### PASSAGE TO READ

The day after the race, I am back on the bike. I go hard again and feel amazing. The legs continued to feel good and the motivation continued to this day. I racked up up 17 hours this week and I love my bikes again. I haven't had this feeling since high school and I haven't put in this many hours in a week in at least 3+ years. I feel like I have something to prove to people.

While things are all good on two wheels, school is still a struggle. I am having to drop two classes (fuck math) but I have realized what I don't want in life. I don't want to fucking sit at a desk for 8 hrs a day and stare at a fucking computer. So there won't be any more engineering major! I want something that I enjoy. That is yet to be determined. lol

The time of struggle also weened out some of my friends but made me enjoy the ones that are still there for me. It has open relationships and become closer with some un likely individuals: Lil armstrong and her chill bf. One other person has been there for me lately and it was unexpected. It started as a hi and how are you to someone that I never would have thought could be that cool. Easy to talk to and listens to me vent and complain constantly, while making me laugh, smile and happy all at the same time. Nothing would be the way it is with out my awesome best friends such as super chocolate bear, eli and dolly parton. They help through everything and are super influential in my decisions everyday. love y'all.

And of course the chain gang. I can't say enough about y'all. I have the best older brothers and lil brother that anyone could ask for. Y'all keep me grounded while making me laugh and not worry about life. What more could someone ask for!

So things are good and I think good things are coming!

Sunday, June 7, 2009

New Crib, Good Legs and a Crazy Idea



So since the Bump race, things have been pretty good and it looks like the bad luck has finally stopped for the time being. This last week started with one recovery day, following my bad showing at bump. Tuesday was the day that things started to look better. The Tuesday ride was super fun with berg, slade, tyler, and wrecking ball. It was surprisingly quick and definitely longer than I expected to ride. The ride ended up being 3.5 hrs long for me and I felt pretty descent. On the way home I rode by a house on Glenway Dr behind the Democrat. I stopped got the phone number and rode back to my car, where I later called the owner and left a message about being interested in the house. Wed started off very wet and I thought I wasn't going to ride but after Berg sucked it up and still rode, I myself went with Marino to Food Lion where the good legs continued to show improvement. I was able to pull the whole ride and play with the rest of the guys and it made me super happy and confident. The group was 15 strong but very fast. We finished the food lion loop in 51.5 mins, which is screamin fast for such a small group. Thursday started off again rainy and after bailing on the joes ride due to the presumption that it was going to rain, I pursued that house that rode by on Tuesday. My parents and I went to see the house and we all agreed that it was a cool place and that we wanted to rent it. The next morning, I had the house wrapped up and it will be my crib for at least the next year. I don't move in until the end of July but I am super excited over the idea of being able to role out of the house and basically being 150-200 yards from the fern entrance. I also look forward to everyone meeting at the place for rides, water stops and just seeing people when they ride by place. Saturday the legs continued to shine and show improvement. I met up with marino and rode from his place to kilearn where we met spook and Donni to ride to chairs. The ride was awesome. I had legs that i hadn't had in over a year. It was vintage lil ball riding. I attacked on every climb and pulled the whole ride. 74 miles laters I was exhausted but I couldnt stop smiling, until i had to take a nap lol. Now for sunday where my mind went wild and possibly crazy lol.

### GIVEN TASK A
Copy out the entries, starting with the line that contains "The image size" and going on through the line that contains "click(61, 65)", and add 127 to every coordinate in the answers. Leave the pictures out.
The entries that follow have no connection to the blog post.

### DATA FOR THIS EXERCISE
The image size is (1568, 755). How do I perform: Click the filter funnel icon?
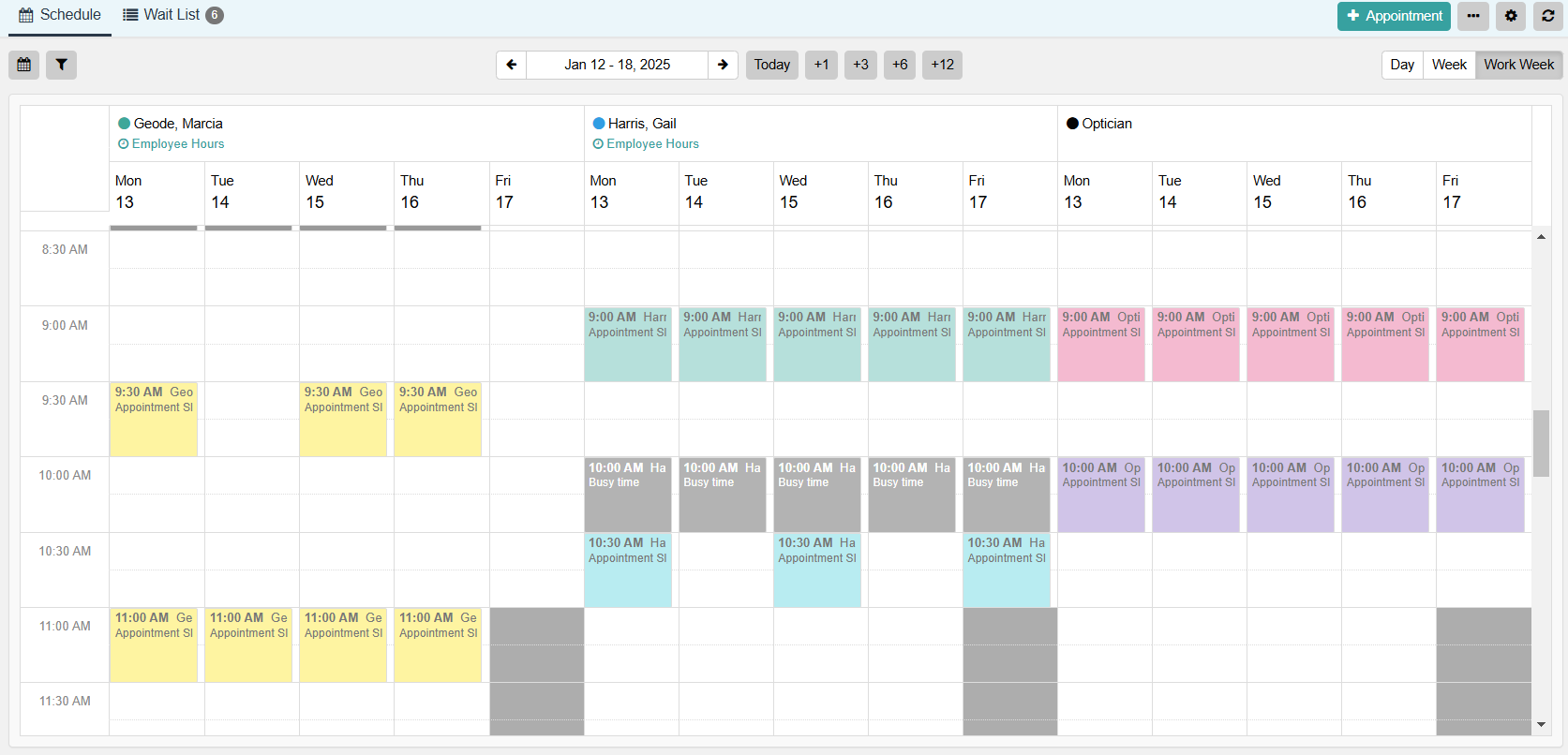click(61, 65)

--

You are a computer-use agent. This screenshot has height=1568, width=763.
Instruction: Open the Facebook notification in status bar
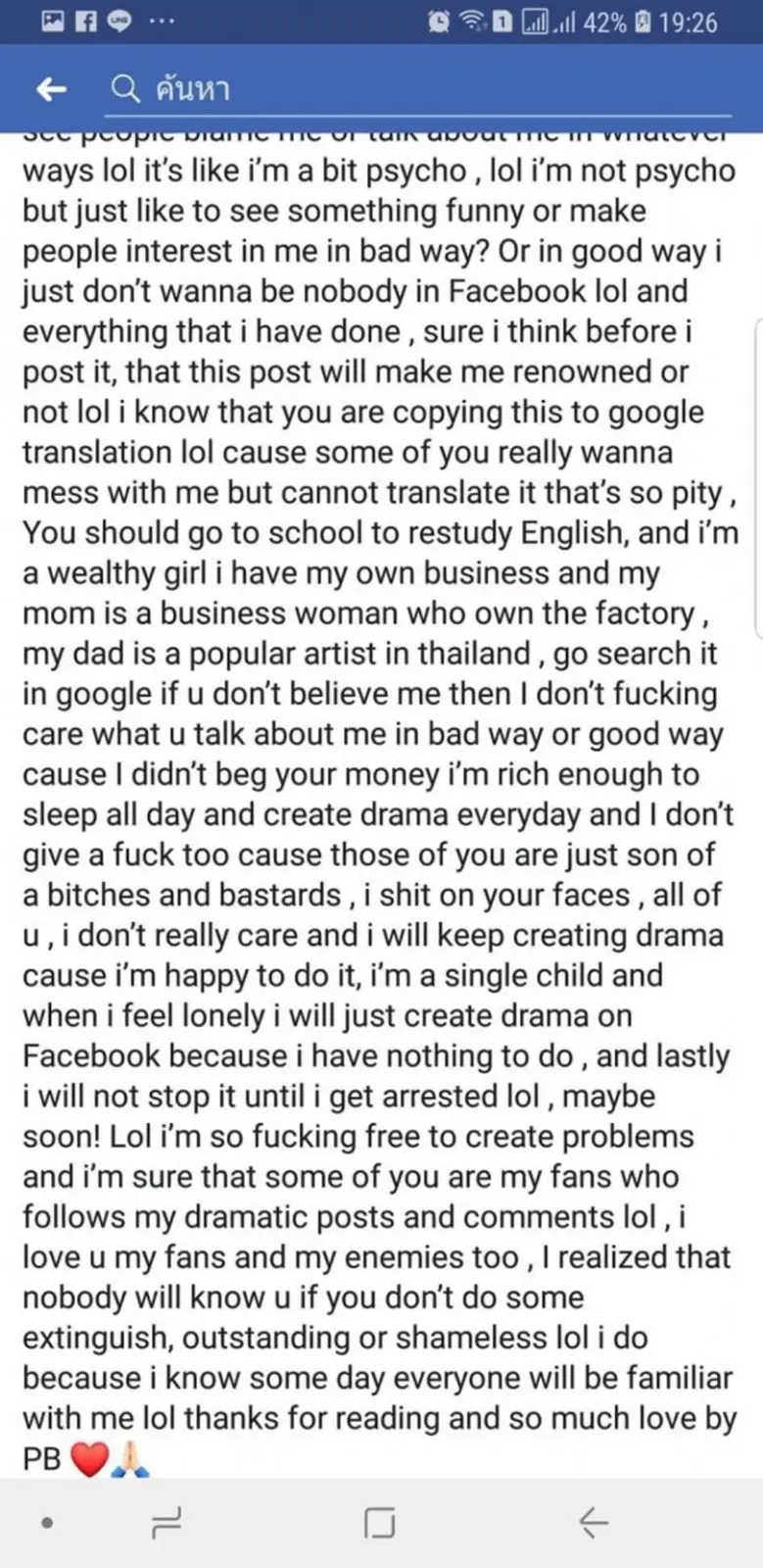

==

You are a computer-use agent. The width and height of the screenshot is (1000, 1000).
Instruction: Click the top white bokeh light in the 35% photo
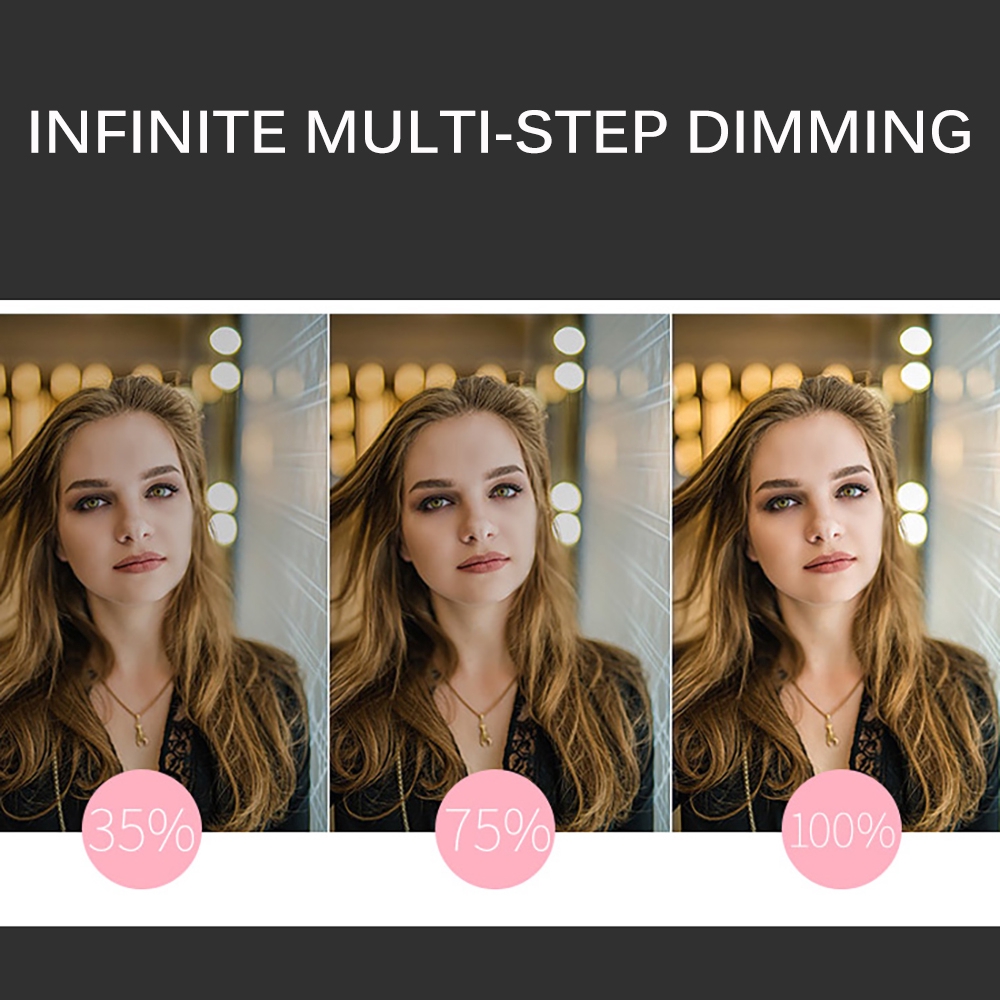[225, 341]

### GIVEN TASK B
According to the blog post, how long did the group take to finish the Food Lion loop?

### CORRECT OUTPUT A
The image size is (1568, 755). How do I perform: Click the filter funnel icon?
click(188, 192)

### CORRECT OUTPUT B
51.5 minutes.